Lycopene alleviates cognitive dysfunctions in an Alzheimer's disease rat model via suppressing the oxidative and neuroinflammatory signaling

Oxidative stress and neuroinflammation are key contributors to the development of neurodegenerative disorders, including Alzheimer's disease (AD). Lycopene (LYC) has demonstrated effectiveness in inhibiting inflammatory and oxidative stress markers and appears to exert a modulatory impact on several physiological pathways, behavioral manifestations, and cognitive symptoms associated with AD in animal models.

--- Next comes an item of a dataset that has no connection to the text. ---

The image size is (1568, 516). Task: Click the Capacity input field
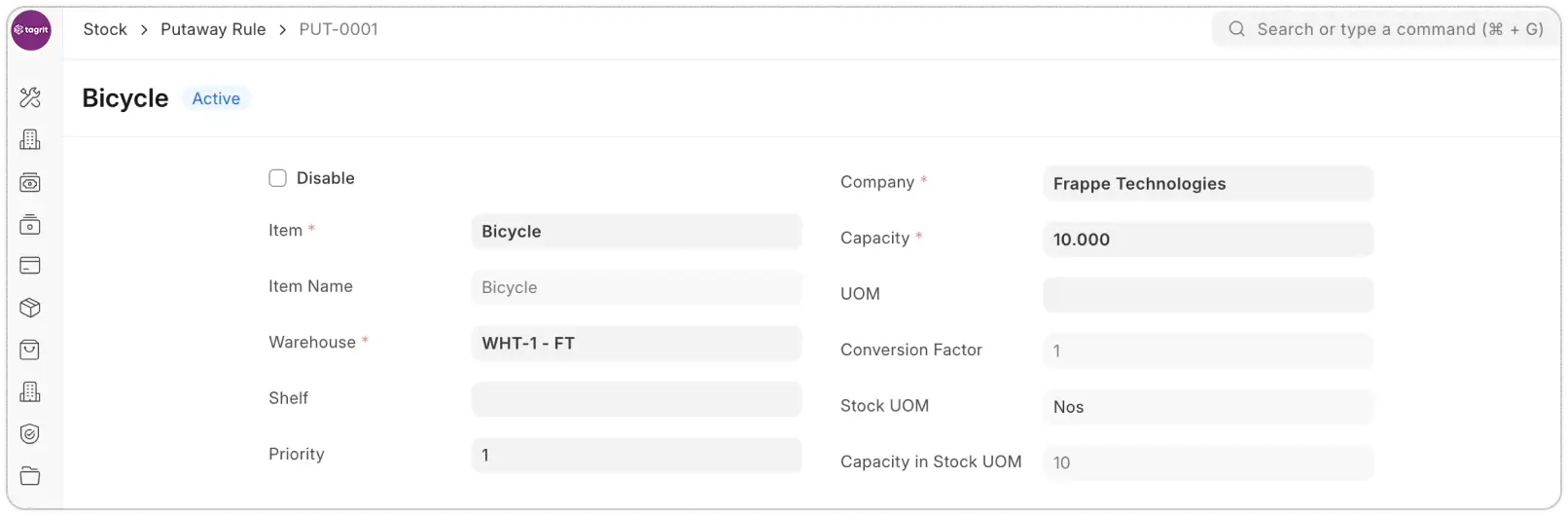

In the present study, an AD model was established in male Wistar albino rats through daily oral administration of hydrated aluminum chloride (AlCl₃·6H₂O) at a dose of 75 mg/kg for six weeks. A Morris water maze (MWM) behavioral test was conducted to confirm memory impairment and cognitive deterioration in the treated rats. Animals exhibiting cognitive dysfunction were subsequently treated with LYC (5 mg/kg orally) for an additional six weeks, followed by a second MWM test before sacrifice. The findings revealed that LYC significantly enhanced performance and cognitive function in the AD model rats and markedly (p < 0.001) reduced the accumulation of amyloid β1–42, proinflammatory mediators [interleukin-1 beta (IL-1β) and tumor necrosis factor-alpha (TNF-α)], malondialdehyde (MDA), and nitrite levels. Furthermore, LYC significantly (p < 0.001) decreased the acetylcholine (ACh) concentration, monoamine oxidase (MAO), creatine kinase (CK), and lactate dehydrogenase (LDH) activites. Additionally, LYC significantly (p < 0.001) increased the acetylcholinesterase (AChE) activity, nuclear factor erythroid-2-related factor 2 (Nrf2), serotonin, anti-inflammatory mediators [transforming growth factor beta-1 (TGF-β1) and interleukin-10 (IL-10)] levels, superoxide dismutase (SOD), and glutathione peroxidase (GPx) activities. The therapeutic efficacy of LYC was further supported by improvements in the histopathological appearance of brain tissues, significant (p < 0.001) enhancement of synaptophysin immunohistochemical expression, and suppression of the immunohistochemical expression of cell cycle-related proteins (Ki67 and proliferating cell nuclear antigen [PCNA]). In conclusion, LYC may represent a promising therapeutic agent for AD by targeting multiple pathogenic mechanisms.